- [Consigne] Indiquez l'âge moyen des jeunes filles victimes, tel qu'il est donné dans le communiqué sur la prostitution des mineur.es.

- [Extrait]
^^^^^^^^^^^^^^^^
[CP] Premier plan de lutte contre la prostitution des mineur.es:des besoins pour protéger les victimes des violences du système prostitutionnel

Paris, le 15 novembre 2021

 

Il n’y a pas de prostitution des mineur.es mais un système prostitutionnel qui exploite les vulnérabilités de personnes mineures, massivement des jeunes filles, en moyenne âgées de 15 à 17 ans, 12 ans pour certaines. Ce système n’existe que parce que des hommes, des prédateurs pédocriminels, estiment que leurs dites « pulsions sexuelles » doivent être assouvies par tout moyen, notamment par l’achat d’acte sexuel auprès de personnes adultes ou mineures, femmes, mais aussi hommes et personnes trans. Certains ont l’audace de nier connaitre l’âge de leurs victimes, quand d’autres recherchent sciemment de très jeunes proies.

 

Faut-il le rappeler : le système prostitutionnel est un système de violences qui repose en particulier sur les inégalités femmes-hommes et l’exploitation économique. Il y a continuum entre prostitution des mineur.es et des majeur.es, un très grand nombre de victimes majeures l’étaient déjà mineur.es. Parce qu’il y a ce continuum dans les violences, il n’y a aucune place à un « travail du sexe ».

 

Si les victimes mineures sont de tous milieux sociaux, il faut souligner que l’écrasante majorité est fragilisée par des facteurs de vulnérabilité : familles dysfonctionnelles, violences intrafamiliales, notamment violences du père envers la mère, maltraitance et éducation sexiste, violences sexistes et sexuelles à l’égard des enfants, difficultés avec le système scolaire voire décrochage, trouble de l’estime de soi, carences de compétences psycho-sociales… ces facteurs fragilisants sont amplifiés par les violences véhiculées par la pornographie, l’hypersexualisation des filles dès le plus jeune âge pour répondre à des stéréotypes de genre, une homophobie rendant difficile l’affirmation de soi pour certains jeunes, l’idée infondée que certains hommes auraient des pulsions sexuelles auxquelles il serait impératif de répondre, une société de survalorisation de pseudo signes extérieurs de richesse (smartphone dernier cri, vêtements et objets de luxe…)… mais aussi de réelles situations de précarité économique, errance suite à des ruptures familiales et fugues. De nombreuses victimes sont déjà connues de l’Aide Sociale à l’Enfance. A cela s’ajoutent les amplificateurs que sont Internet et les réseaux sociaux, qui facilitent les mises en contacts, avec la complicité de systèmes de location d’appartements et hôtels.
^^^^^^^^^^^^^^^^
- [Jeu de données]
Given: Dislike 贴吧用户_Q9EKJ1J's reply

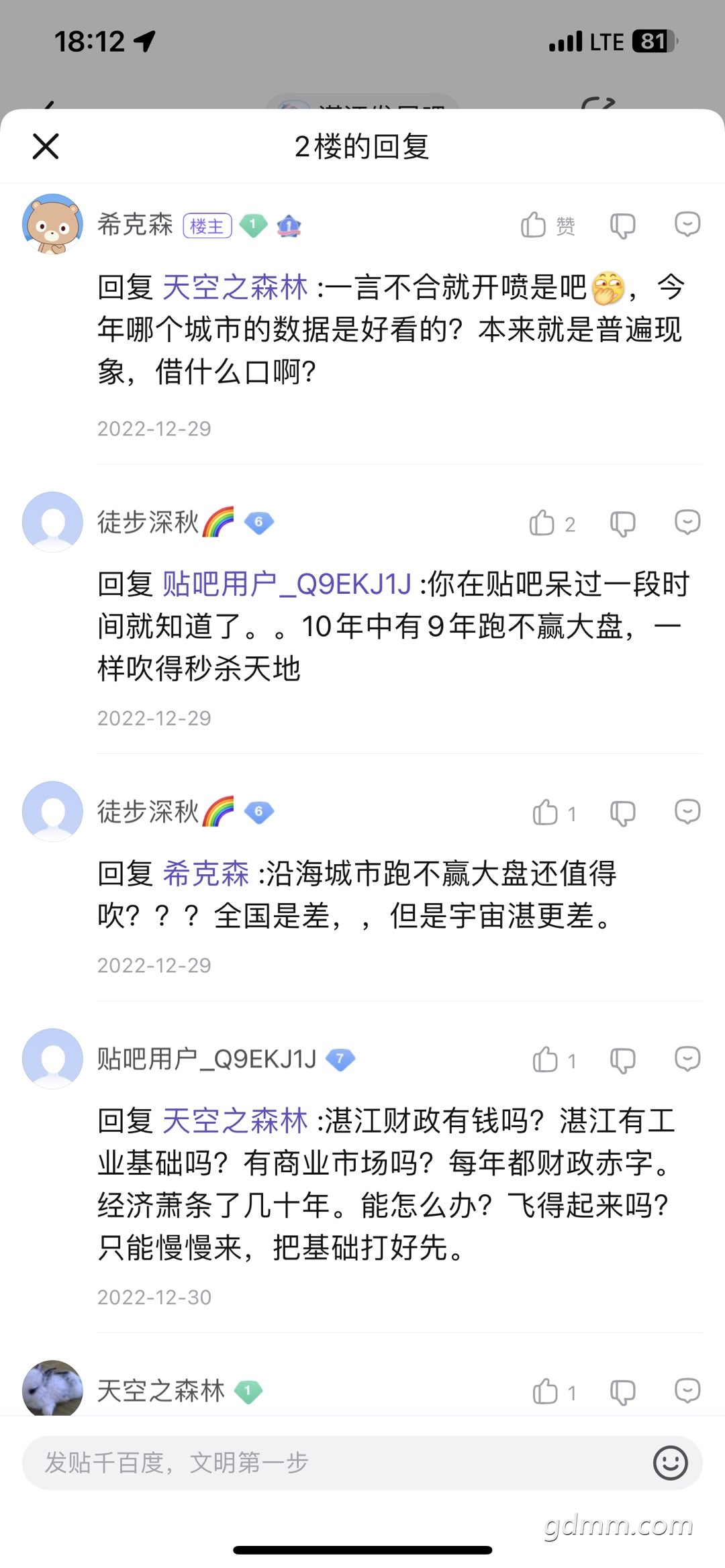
^^^^^^^^^^^^^^^^
- [Réponse attendue] En moyenne, elles ont de 15 à 17 ans.